Баба Анюта и другая женщина, имени которой я еще не запомнила, переглянулись.

– Чем болен? – спросила женщина.

– Не знаю. С ногами что-то.

– Хм, – баба Анюта почесала подбородок. – Может, потому и не видел его никто. И гроб привезли, потому что в больнице какой умер.

– Моя мама говорила, что неправильно Агата указала год его смерти, что до войны он умер еще, – снова вмешалась вторая женщина. – В деревне поговаривали, что она его героем войны сделала, чтобы деньги какие-то получить. А на самом деле в сорок втором другого хоронили кого-то, не Вышинского. Но вот я думаю: едва ли Агата нуждалась в деньгах, сама кому угодно помогала.

– Да и не получала она ничего, – уверенно заявила баба Анюта. – С председателем я девкой гуляла, знаю. Это в деревне считали, будто Агата говорит, что он на войне умер, а сама Агата так не говорила и на выплаты никакие никогда не подавала. Так что может и отец ее в сорок втором скончался, но героем войны не был, и на войну никакую вовсе не ходил. Болел. Складно выходит!

Баба Анюта посмотрела на меня с восхищением. Похоже, я разгадала загадку, которая ее мучила много лет. Только вот мне эта разгадка не сильно помогла.
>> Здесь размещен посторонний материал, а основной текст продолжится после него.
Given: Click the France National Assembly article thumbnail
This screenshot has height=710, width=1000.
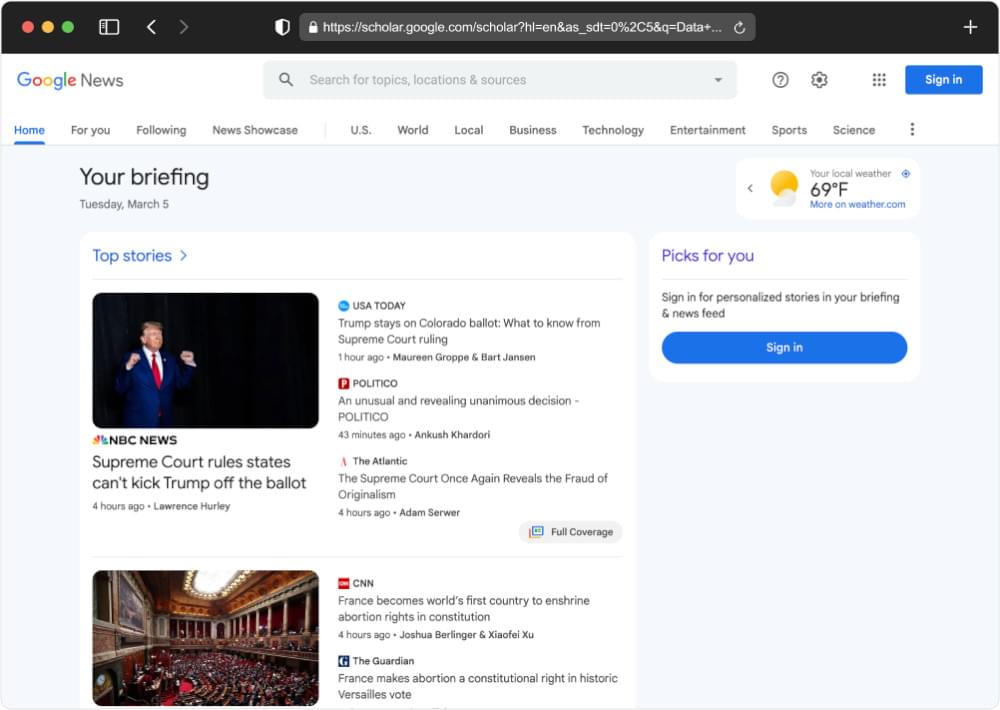Looking at the screenshot, I should [x=205, y=638].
Я по-прежнему ничего не знала об отце Агаты наверняка.

– А где похоронены Вышинские? – снова спросила я. – На кладбище я не нашла могил.

– Так в фамильном склепе же! – словно само собой разумеющееся, пояснила баба Анюта. – Ты что ж, девка, не нашла его?

– Не нашла, – призналась я.

Баба Анюта полностью потеряла интерес к сараю и повернулась ко мне.

– Из дома своего как выйдешь, только не в сад, а через главный вход, поверни направо. Там дорожка каменная есть, к колодцу старому ведет. А за колодцем еще одна тропа. Вот она тебя к склепу и приведет.

Дорожку я помнила, и колодец тоже. Тот был обложен камнями и не доходил мне до пояса, был закрыт деревянной крышкой, которую я открывать не рисковала. Да и вообще обходила колодец стороной, почему-то неуютно мне было рядом с ним. Значит, дальше за колодцем есть еще одна тропинка. Я в ту сторону не ходила, полностью сосредоточившись на саде, и, как видно, зря.

Не дожидаясь, пока мужики закончат разбирать сарай, я собралась идти на дорогу, но остановилась, услышав грохот, а затем дружный мужской хохот. Сарай наконец рухнул, сломал порог, а под ним внезапно обнаружился череп. Один из мужиков высоко поднял его над головой, демонстрируя соседям. Не человеческий был череп, гораздо больше и длиннее. Прежде, чем мой мозг успел опознать его, баба Анюта ахнула:

– Лошадиный!

– А говорил, ни в Бога, ни в черта… – хохотали мужики.

Съедаемая любопытством, я вернулась обратно. Похоже, все присутствующие, кроме меня, понимали, зачем дед Николай закопал череп под порогом, и только я терялась в догадках.